The original configuration was in a 2 gallon plastic bucket, had four net pot sites, an 84gph pump and a 30w compact flourescent light (6500k).  As the pic shows, I reconfigured using a small plastic storage bin sprayed with Plasti-Dip and added two more net pots and a 6-site tubing drip system (called an "Aqua Shuttle). I kept the 84gph pump and upgraded to a 125w flourescent light.  I have a shelf area above my main grow area in the closet that is sectioned off with velcro'd black painter's plastic and has its own supply and exhaust fans.

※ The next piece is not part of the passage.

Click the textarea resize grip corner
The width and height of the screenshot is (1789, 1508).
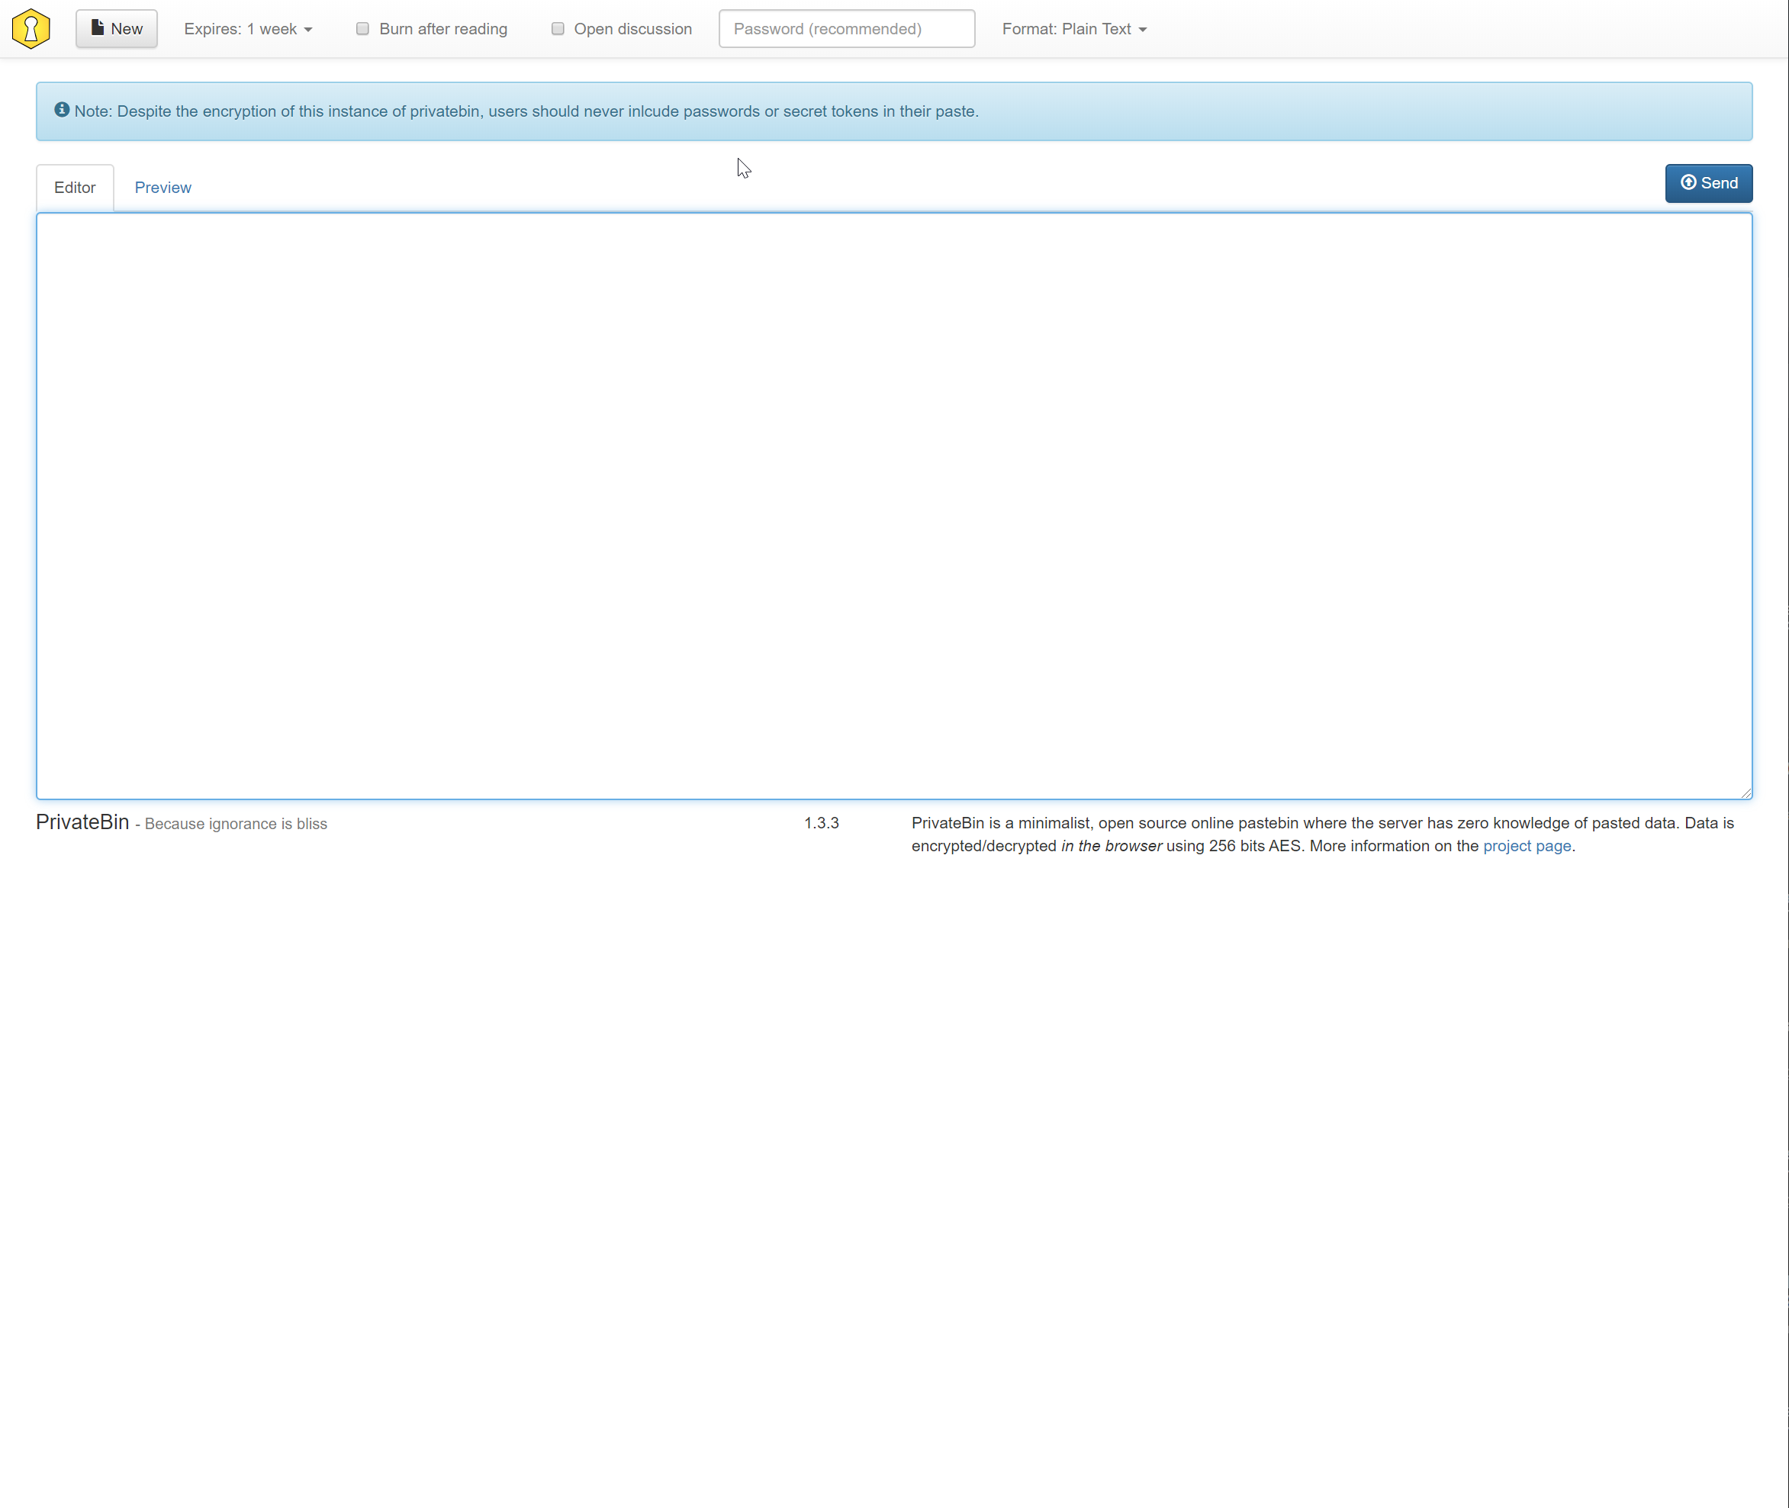1745,792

The instructions with the kit say to dip the clone in gel and place in rockwool, place in the pot and surround with hydroton, and to turn the pump on low.
Been doing a lot of reading on cloning, and I keep reading how too much water will rot the clone, so I was wondering if anyone had any suggestions or ideas about this system and how well (or not) it might work for cloning.

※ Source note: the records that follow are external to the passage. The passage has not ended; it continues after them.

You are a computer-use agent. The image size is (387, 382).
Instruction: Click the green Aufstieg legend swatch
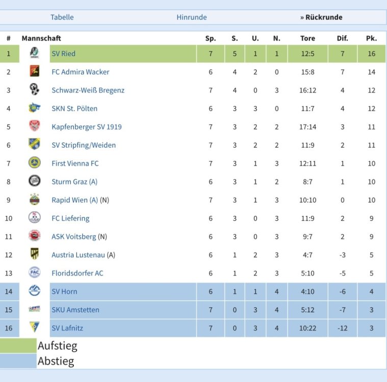(18, 346)
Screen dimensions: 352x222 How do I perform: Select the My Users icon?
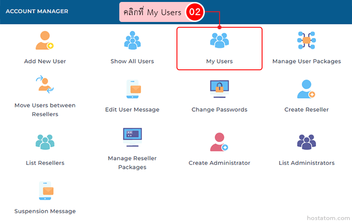[x=219, y=40]
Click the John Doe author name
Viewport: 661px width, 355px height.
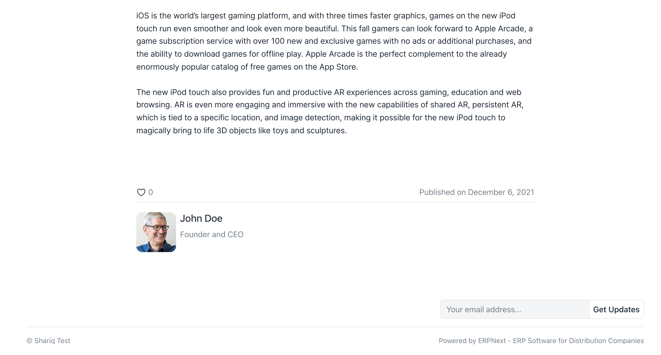point(201,218)
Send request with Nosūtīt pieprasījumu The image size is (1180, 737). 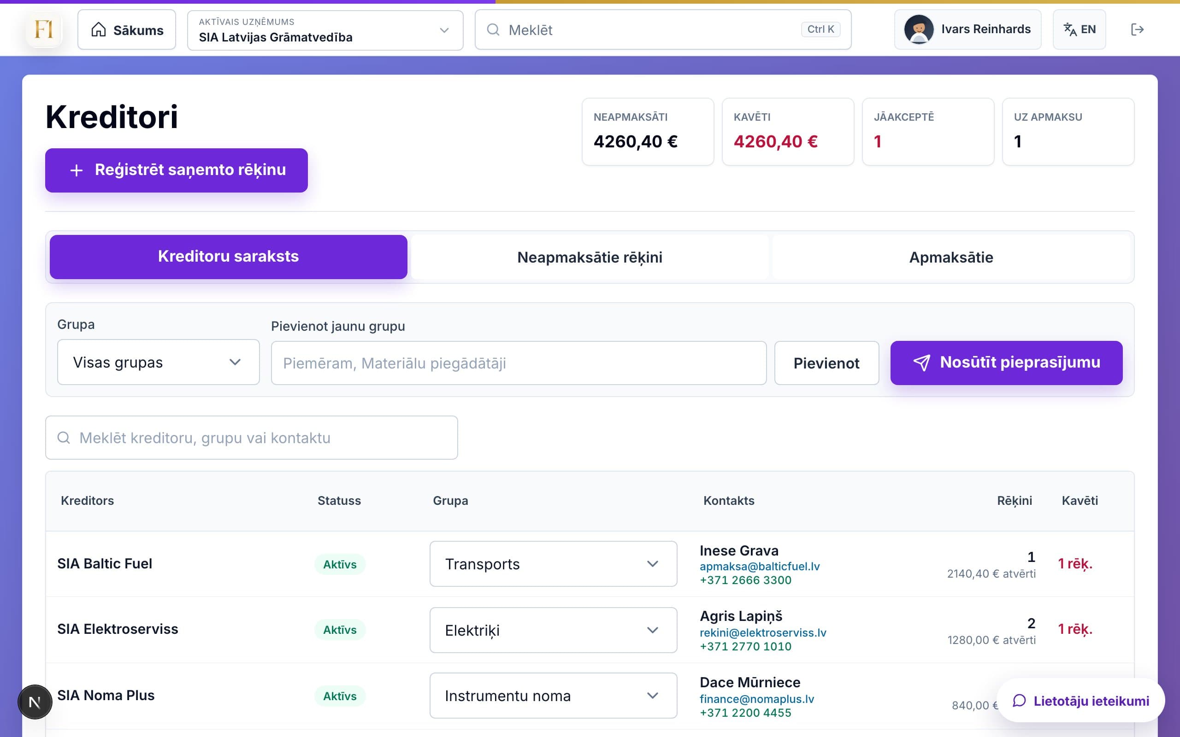click(x=1006, y=363)
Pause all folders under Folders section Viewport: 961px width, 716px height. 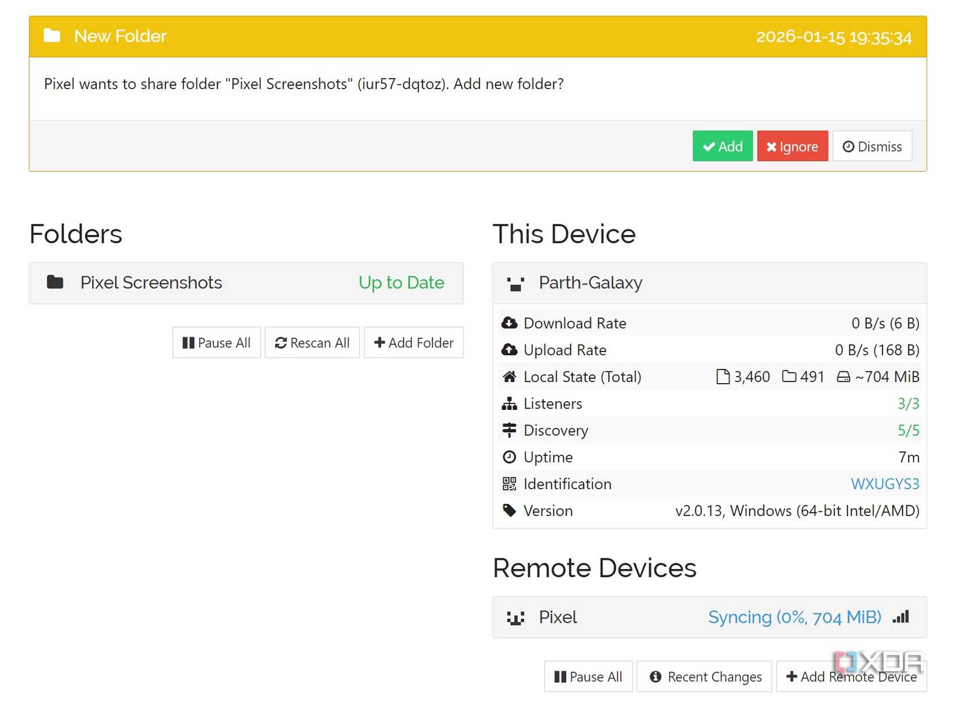coord(216,343)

Thanks for any assistance,
Mojo


----------



## GanjaGuru (Aug 7, 2005)

I stay away from drip systems.
For growing, the roots of marijuana plants like to dry out between waterings.
For cloning, you're right--constant water will rot the roots.
I like using Oasis cubes more than rockwool.
The cubes should be lightly moist.
I made a real nice cloning station for just a few bucks.  I got 2 standard cloning/seedling trays (homedepot, about 2 bux a pop), drilled tiny holes in one, put my 2"x2" cubes in this, then set this into the other tray, with spacers so that excess moisture drains from the cubes, then put on a plastic dome (homedepot, 2 bux).
I use a tablespoon of water once a day and mist them several times a day with sparkling water.


----------



## mojomon (Aug 7, 2005)

Thanks Guru

I have a propogation tray and dome (got it just in case), and the tray has those grooves in it running the length of the bottom of the tray , which I think would work allow excess to drain as you said.  What sort of light are you using?  Do you use a heating mat/pad?  I understand the humidity is key, and the humidity in my upper area when sectioned off gets up to only about 35-40% with a overall temp that doesn't go much below 80 degrees F with the supply and exhaust fans running.  Just wondering if Ineed to try and get the rh up a bit.


----------